CREATE VIEW riverflowview_csv AS (
SELECT
Flow,
GageHeight,
Precipitation,
Temp,
Conductance,
Site_no
FROM riverflow_csv_pathfilter );

Query the view:

SELECT TOP 2 * FROM riverflowview_csv;

See Creating a Basic View.

Using Path Variables as Columns in a View

REPLACE VIEW riverflowview_csv AS (
SELECT
CAST($path.$siteno AS CHAR(10)) TheSite,
CAST($path.$year AS CHAR(4)) TheYear,
CAST($path.$month AS CHAR(2)) TheMonth,
CAST(SUBSTR($path.$day, 1, 2) AS CHAR(2)) TheDay,
Flow,
GageHeight,
Precipitation,
Temp,
Conductance
FROM riverflow_csv_pathfilter);

Query the view:

SELECT TOP 2 * FROM riverflowview_csv;

See Using Path Variables as Columns in a View.
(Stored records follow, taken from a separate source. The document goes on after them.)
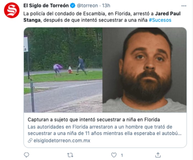The width and height of the screenshot is (193, 160).
Task: Click headline Capturan a sujeto que intentó secuestrar
Action: point(94,120)
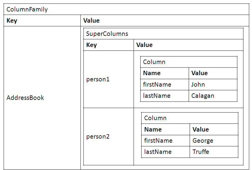The height and width of the screenshot is (170, 252).
Task: Select the AddressBook key cell
Action: tap(25, 98)
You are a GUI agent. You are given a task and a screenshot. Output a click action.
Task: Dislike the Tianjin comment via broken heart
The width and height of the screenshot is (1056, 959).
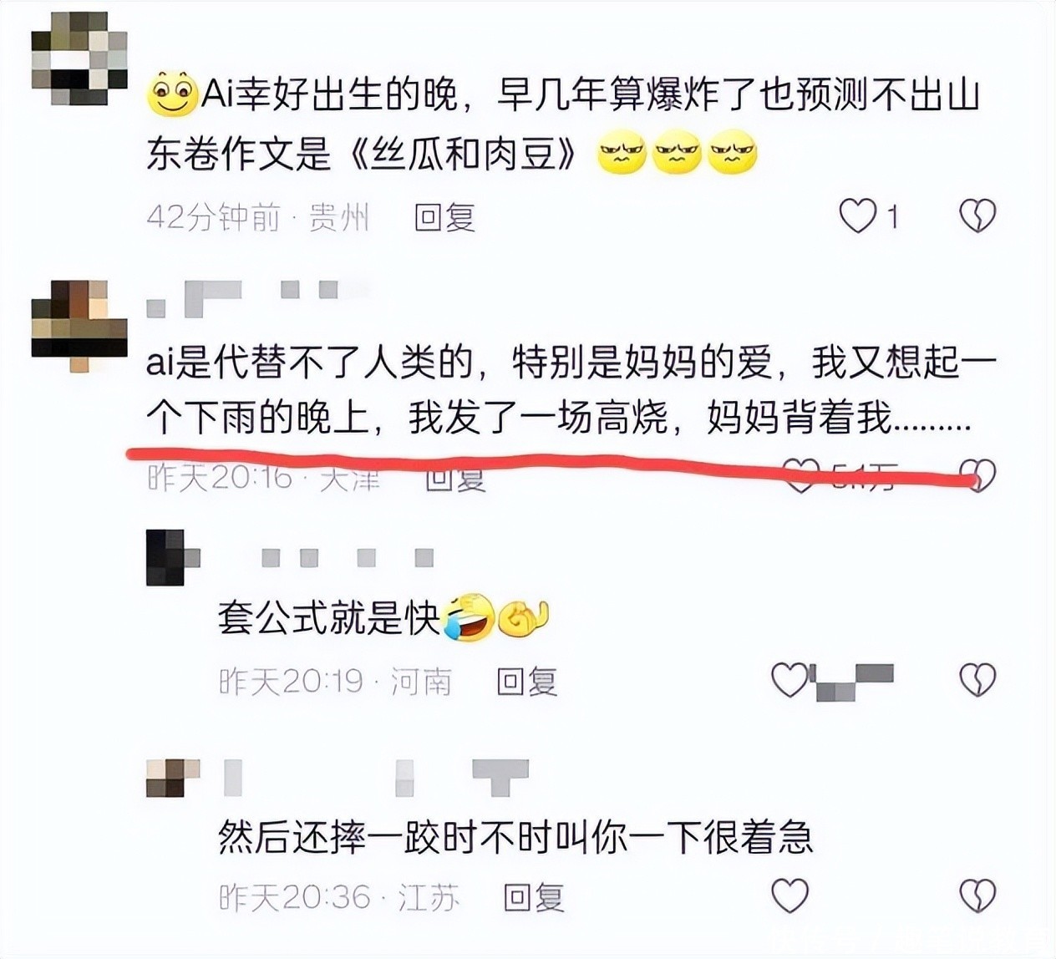tap(977, 475)
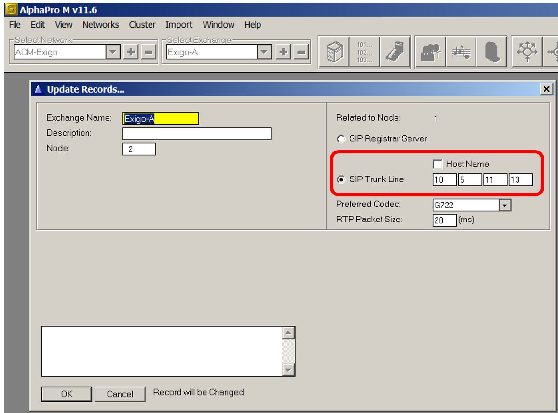Click the Cancel button
This screenshot has height=413, width=558.
pyautogui.click(x=120, y=394)
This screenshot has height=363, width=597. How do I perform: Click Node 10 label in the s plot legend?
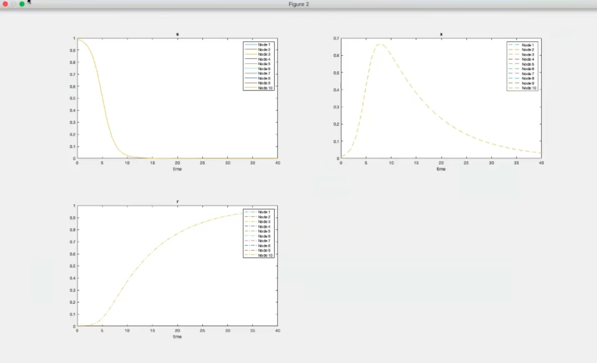pyautogui.click(x=265, y=88)
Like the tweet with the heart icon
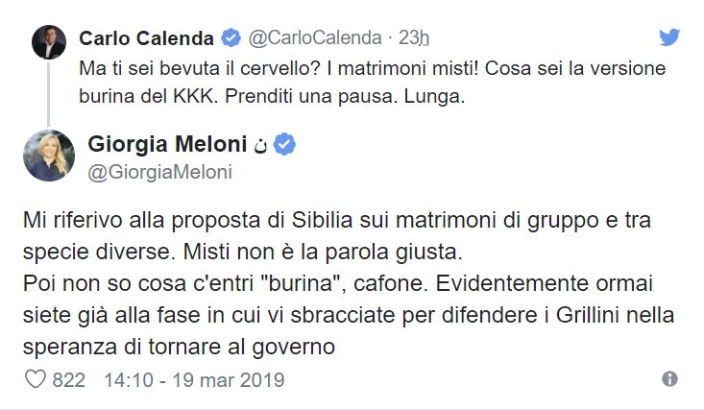Screen dimensions: 704x410 pyautogui.click(x=35, y=379)
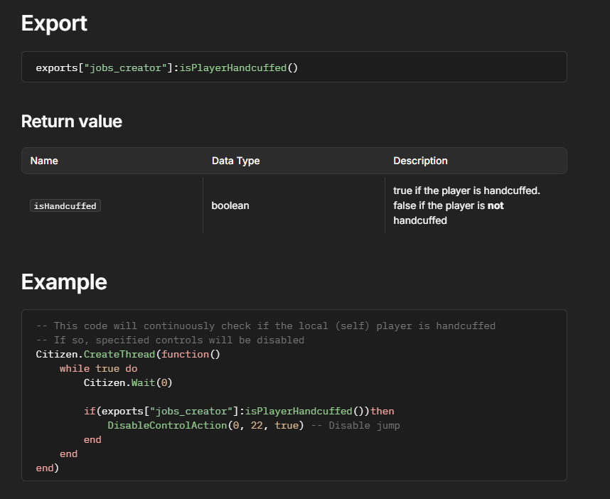
Task: Click the Name column header
Action: click(44, 161)
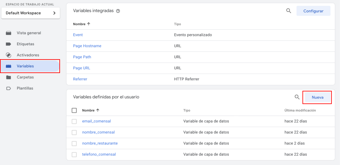Screen dimensions: 340x165
Task: Click the Carpetas folder icon
Action: 9,77
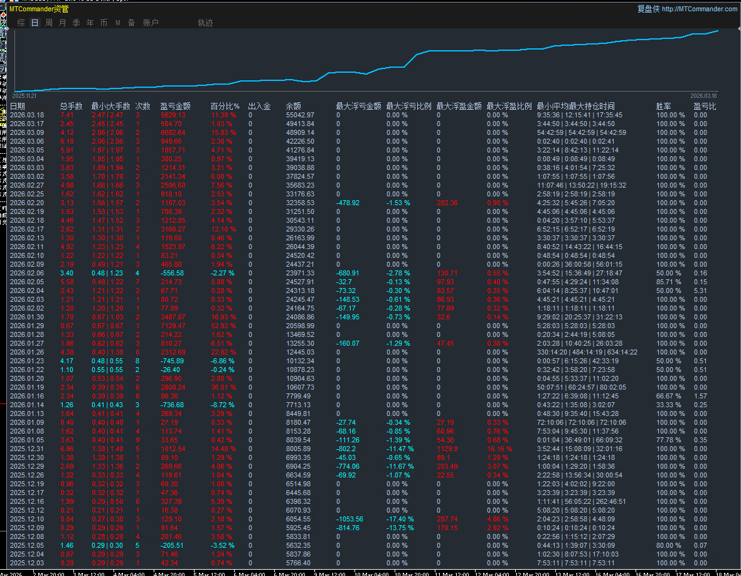Viewport: 741px width, 576px height.
Task: Click the M tab icon
Action: coord(117,23)
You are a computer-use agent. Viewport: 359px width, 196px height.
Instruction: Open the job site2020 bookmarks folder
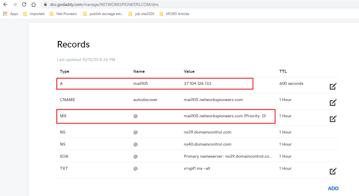[x=142, y=14]
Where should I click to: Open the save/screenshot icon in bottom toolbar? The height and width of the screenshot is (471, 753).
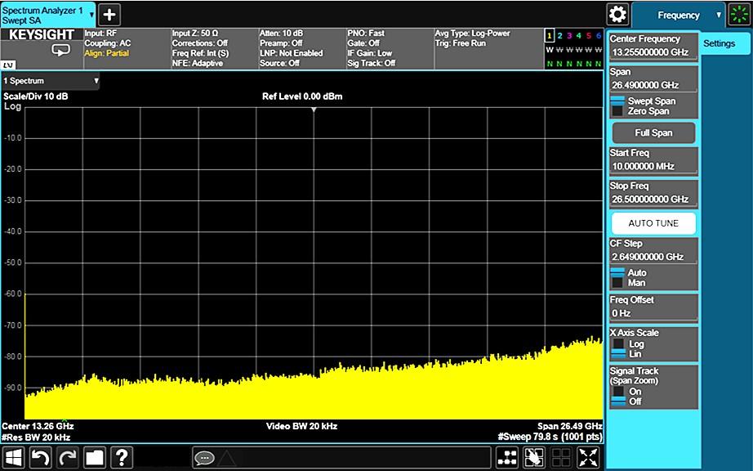pyautogui.click(x=93, y=457)
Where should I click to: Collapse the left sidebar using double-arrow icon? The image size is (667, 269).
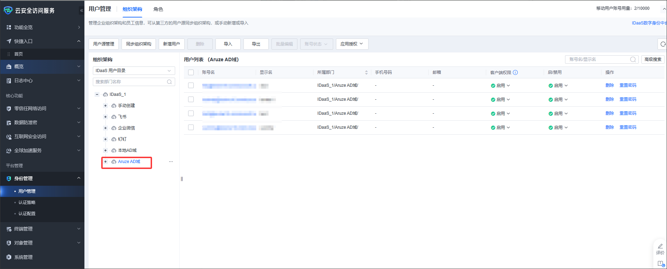(x=81, y=10)
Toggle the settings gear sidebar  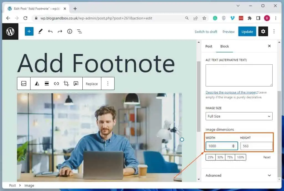pyautogui.click(x=263, y=31)
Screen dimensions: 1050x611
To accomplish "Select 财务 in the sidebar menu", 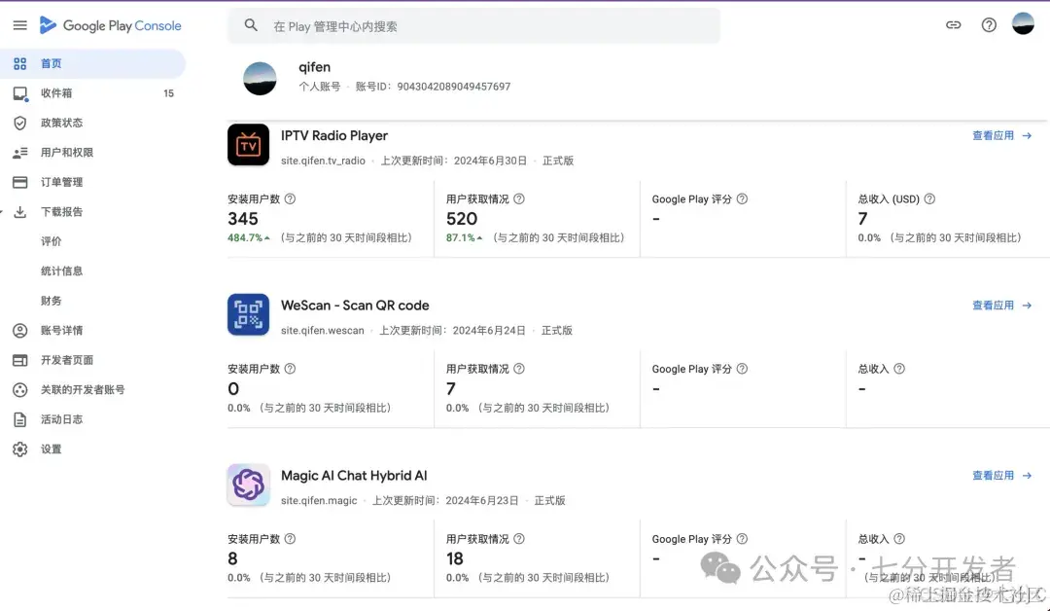I will click(x=63, y=301).
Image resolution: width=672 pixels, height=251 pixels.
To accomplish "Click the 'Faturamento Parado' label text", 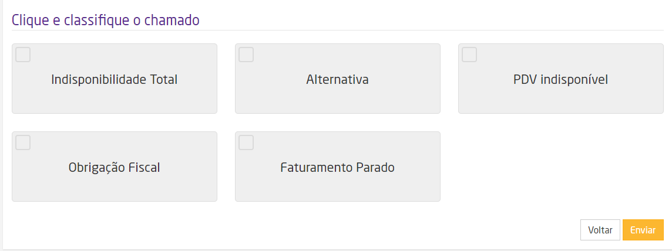I will [x=337, y=167].
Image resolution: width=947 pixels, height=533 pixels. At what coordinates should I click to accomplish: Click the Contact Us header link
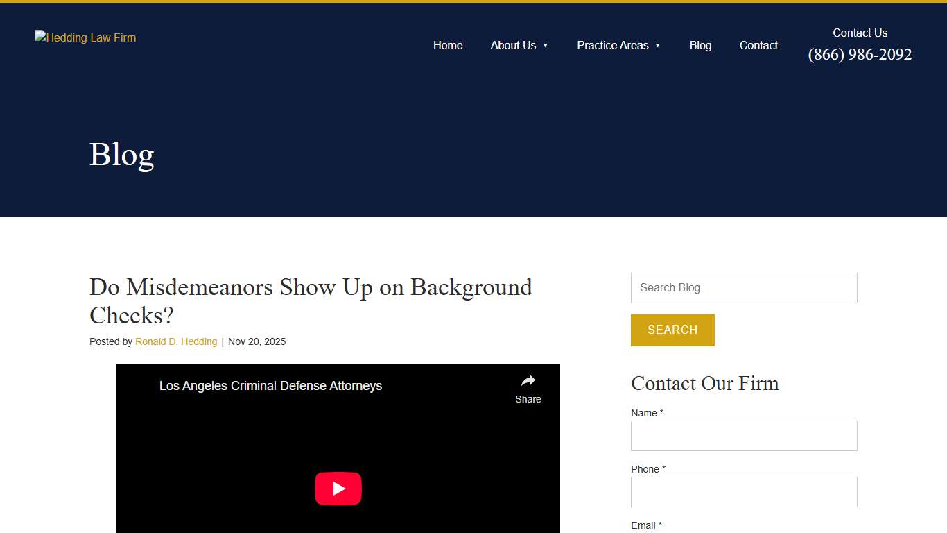tap(860, 33)
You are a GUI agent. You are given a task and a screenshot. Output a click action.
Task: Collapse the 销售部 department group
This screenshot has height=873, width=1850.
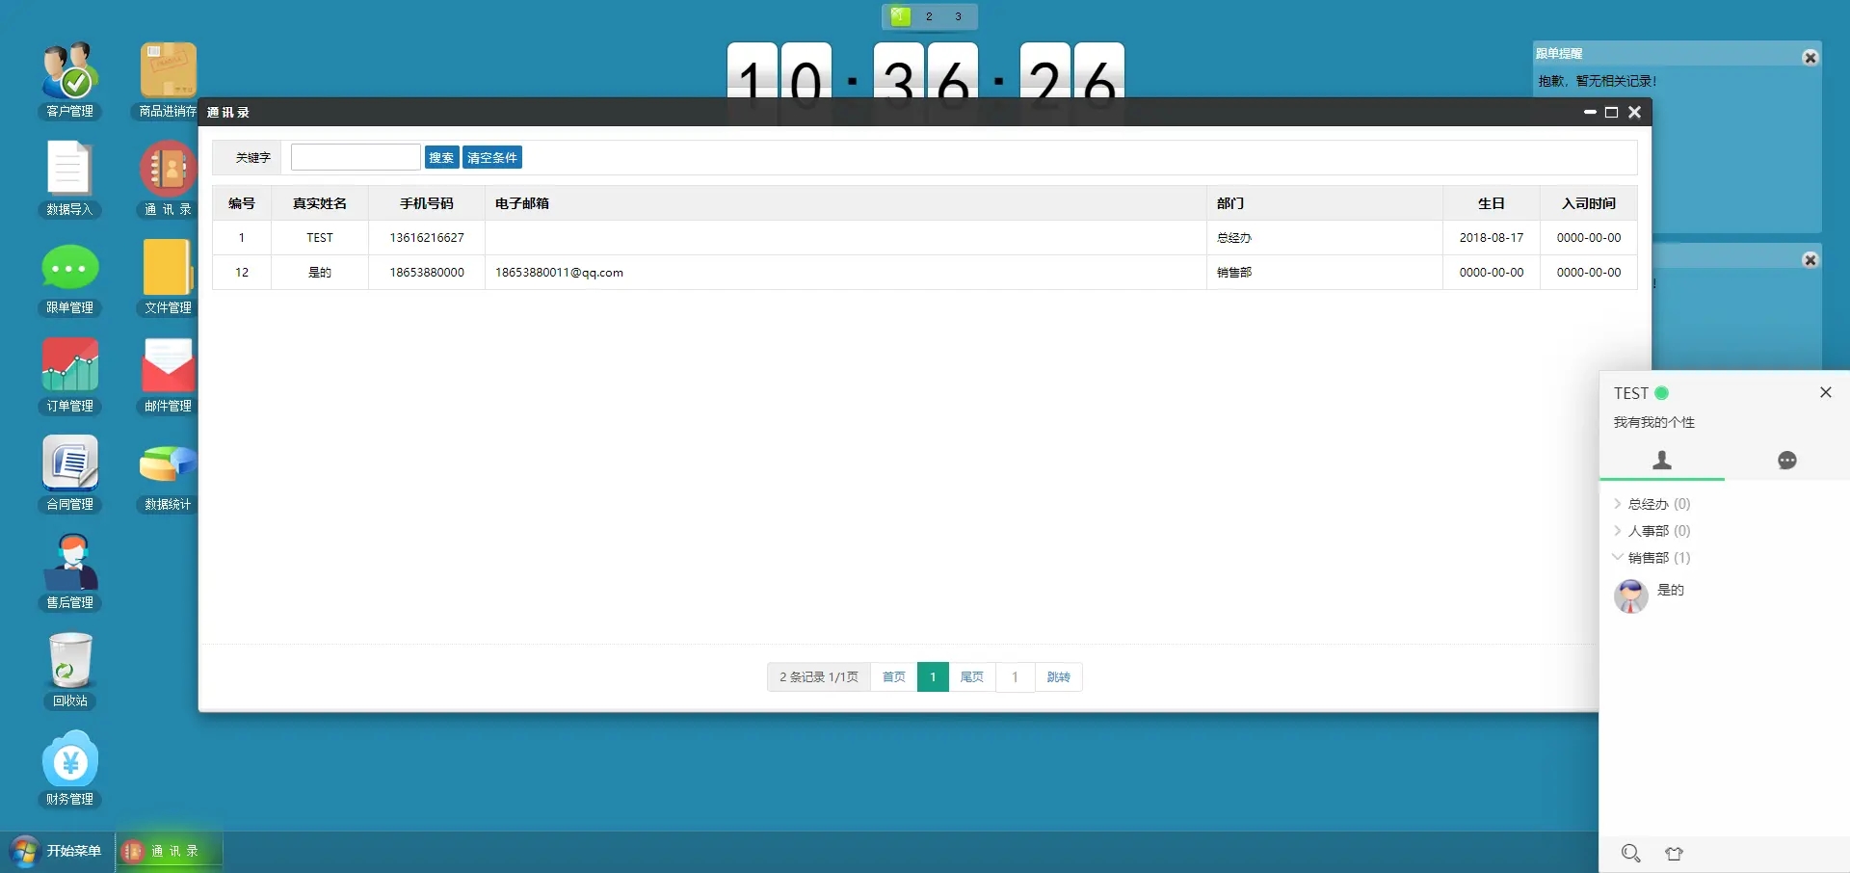pos(1650,558)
Using a Foreign Table View with Path Filtering

Replace the view of the foreign table:

REPLACE VIEW riverflowview_csv AS (
SELECT
CAST($path.$siteno AS CHAR(10)) TheSite,
CAST($path.$year AS CHAR(4)) TheYear,
CAST($path.$month AS CHAR(2)) TheMonth,
CAST(SUBSTR($path.$day, 1, 2) AS CHAR(2)) TheDay,
Flow,
GageHeight,
Precipitation,
Temp,
Conductance
FROM riverflow_csv_pathfilter
WHERE TheSite = site_no);

Query the view:

SELECT TOP 2 * FROM riverflowview_csv;

Filter the view:

SELECT thesite,COUNT(*)
FROM riverflowview_csv WHERE thesite='09380000'
GROUP BY 1;

Run EXPLAIN on the query to see how the filtering is done:

EXPLAIN
SELECT thesite,COUNT(*)
FROM riverflowview_csv WHERE thesite='09380000'
GROUP BY 1;

See Using a Foreign Table View with Path Filtering.